• _TASK GOAL_
Print the lines below verbatim, starting at the line that contains "The image size is (908, 614)." and ending at the line that contains "This screenshot has height=207, width=369.", with both of those lines included.

(Extracted records)
· · · · ·
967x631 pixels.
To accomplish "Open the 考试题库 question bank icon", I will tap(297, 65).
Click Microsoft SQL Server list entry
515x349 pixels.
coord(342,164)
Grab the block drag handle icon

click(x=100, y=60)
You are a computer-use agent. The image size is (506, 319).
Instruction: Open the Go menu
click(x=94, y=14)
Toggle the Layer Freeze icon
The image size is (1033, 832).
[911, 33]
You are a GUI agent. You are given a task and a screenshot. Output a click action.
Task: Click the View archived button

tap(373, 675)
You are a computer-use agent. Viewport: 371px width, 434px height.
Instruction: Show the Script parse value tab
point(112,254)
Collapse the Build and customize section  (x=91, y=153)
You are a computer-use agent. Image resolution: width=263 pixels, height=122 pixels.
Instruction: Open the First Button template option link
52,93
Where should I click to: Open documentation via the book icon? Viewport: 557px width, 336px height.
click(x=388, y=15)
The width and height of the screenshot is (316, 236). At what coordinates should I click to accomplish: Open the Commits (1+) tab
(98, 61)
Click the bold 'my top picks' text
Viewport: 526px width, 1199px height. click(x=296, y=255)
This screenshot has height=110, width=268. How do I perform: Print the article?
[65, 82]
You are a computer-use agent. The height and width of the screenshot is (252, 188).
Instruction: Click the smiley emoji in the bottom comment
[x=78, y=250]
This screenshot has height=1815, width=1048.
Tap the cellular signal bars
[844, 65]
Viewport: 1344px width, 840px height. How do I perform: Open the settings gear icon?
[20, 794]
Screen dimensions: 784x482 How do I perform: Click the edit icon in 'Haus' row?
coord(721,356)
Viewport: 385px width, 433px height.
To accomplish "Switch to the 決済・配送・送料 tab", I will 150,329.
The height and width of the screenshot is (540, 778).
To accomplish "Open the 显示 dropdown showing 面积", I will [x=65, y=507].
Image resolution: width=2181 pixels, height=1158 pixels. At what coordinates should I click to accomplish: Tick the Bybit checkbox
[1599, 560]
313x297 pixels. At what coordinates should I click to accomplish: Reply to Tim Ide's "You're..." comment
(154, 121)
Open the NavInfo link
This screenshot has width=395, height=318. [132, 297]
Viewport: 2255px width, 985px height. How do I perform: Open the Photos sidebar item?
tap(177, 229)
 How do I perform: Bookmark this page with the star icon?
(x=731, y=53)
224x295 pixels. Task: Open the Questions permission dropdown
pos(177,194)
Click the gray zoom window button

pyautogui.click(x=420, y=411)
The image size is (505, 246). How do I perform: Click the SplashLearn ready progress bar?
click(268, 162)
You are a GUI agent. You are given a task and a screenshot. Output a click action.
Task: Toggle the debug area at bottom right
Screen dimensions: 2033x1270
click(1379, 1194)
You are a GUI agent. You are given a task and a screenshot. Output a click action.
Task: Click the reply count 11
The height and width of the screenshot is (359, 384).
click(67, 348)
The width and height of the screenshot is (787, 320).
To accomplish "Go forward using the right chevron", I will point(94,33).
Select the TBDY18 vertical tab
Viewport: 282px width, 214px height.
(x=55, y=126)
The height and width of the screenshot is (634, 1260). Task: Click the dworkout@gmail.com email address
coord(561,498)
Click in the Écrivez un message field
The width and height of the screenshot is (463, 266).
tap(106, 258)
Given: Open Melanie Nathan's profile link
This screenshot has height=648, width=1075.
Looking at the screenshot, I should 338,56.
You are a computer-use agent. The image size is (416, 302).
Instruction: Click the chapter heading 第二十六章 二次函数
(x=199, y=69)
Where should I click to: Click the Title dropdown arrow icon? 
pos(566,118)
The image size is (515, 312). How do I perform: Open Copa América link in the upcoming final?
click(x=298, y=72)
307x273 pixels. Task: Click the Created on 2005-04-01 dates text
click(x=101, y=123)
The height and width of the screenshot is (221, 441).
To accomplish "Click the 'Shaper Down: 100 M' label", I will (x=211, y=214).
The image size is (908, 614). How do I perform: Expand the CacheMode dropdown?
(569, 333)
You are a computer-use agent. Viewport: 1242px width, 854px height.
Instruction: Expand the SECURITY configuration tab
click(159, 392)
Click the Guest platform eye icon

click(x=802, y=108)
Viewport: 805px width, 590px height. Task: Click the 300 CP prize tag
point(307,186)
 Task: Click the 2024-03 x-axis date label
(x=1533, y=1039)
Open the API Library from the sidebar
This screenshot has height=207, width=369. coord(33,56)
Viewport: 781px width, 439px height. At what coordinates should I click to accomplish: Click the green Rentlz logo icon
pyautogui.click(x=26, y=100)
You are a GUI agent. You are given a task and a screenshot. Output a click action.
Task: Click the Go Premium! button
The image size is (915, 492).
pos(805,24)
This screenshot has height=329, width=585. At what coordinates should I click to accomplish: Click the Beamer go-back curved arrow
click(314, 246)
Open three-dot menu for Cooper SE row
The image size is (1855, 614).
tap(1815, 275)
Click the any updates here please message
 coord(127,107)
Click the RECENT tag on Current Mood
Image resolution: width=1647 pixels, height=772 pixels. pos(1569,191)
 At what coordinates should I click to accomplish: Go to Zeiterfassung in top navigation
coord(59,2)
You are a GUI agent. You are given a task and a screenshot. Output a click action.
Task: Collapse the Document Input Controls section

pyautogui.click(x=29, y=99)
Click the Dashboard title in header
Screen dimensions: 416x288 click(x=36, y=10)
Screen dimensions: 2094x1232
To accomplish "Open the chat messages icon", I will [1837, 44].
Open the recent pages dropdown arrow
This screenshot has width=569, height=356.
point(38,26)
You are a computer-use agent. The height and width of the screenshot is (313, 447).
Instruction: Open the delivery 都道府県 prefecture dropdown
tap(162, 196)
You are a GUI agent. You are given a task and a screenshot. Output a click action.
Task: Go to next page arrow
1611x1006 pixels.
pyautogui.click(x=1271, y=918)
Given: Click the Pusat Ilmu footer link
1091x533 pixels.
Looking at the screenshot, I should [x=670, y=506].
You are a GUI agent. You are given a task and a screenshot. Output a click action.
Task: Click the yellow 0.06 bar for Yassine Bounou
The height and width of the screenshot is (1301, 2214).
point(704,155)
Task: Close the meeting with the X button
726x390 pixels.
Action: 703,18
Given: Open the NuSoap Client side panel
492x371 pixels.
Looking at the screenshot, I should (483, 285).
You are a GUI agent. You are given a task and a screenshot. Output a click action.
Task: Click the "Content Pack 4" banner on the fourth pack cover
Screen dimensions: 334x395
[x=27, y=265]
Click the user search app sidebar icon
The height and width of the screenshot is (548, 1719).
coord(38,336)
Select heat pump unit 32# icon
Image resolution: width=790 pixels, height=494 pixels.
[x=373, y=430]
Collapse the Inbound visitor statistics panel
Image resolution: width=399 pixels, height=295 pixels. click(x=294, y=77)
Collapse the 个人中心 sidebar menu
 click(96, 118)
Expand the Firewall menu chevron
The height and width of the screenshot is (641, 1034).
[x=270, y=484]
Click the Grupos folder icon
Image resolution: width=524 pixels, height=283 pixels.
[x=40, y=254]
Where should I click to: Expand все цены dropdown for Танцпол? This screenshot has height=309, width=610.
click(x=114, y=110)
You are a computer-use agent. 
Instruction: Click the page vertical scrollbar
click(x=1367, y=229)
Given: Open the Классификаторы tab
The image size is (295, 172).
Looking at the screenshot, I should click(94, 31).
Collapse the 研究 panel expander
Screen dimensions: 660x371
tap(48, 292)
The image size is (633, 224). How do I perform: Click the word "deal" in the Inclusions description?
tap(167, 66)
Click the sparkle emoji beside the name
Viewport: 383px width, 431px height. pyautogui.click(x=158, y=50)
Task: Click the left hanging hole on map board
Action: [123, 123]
· · · · ·
• _THE RESULT_
The image size is (908, 614). How do I perform: Expand the CacheMode dropdown?
(569, 333)
You are a computer-use agent. Viewport: 1242px width, 854px height.
Instruction: Expand the SECURITY configuration tab
click(159, 392)
Click the Guest platform eye icon

click(x=802, y=108)
Viewport: 805px width, 590px height. Task: Click the 300 CP prize tag
point(307,186)
 Task: Click the 2024-03 x-axis date label
(x=1533, y=1039)
Open the API Library from the sidebar
This screenshot has height=207, width=369. coord(33,56)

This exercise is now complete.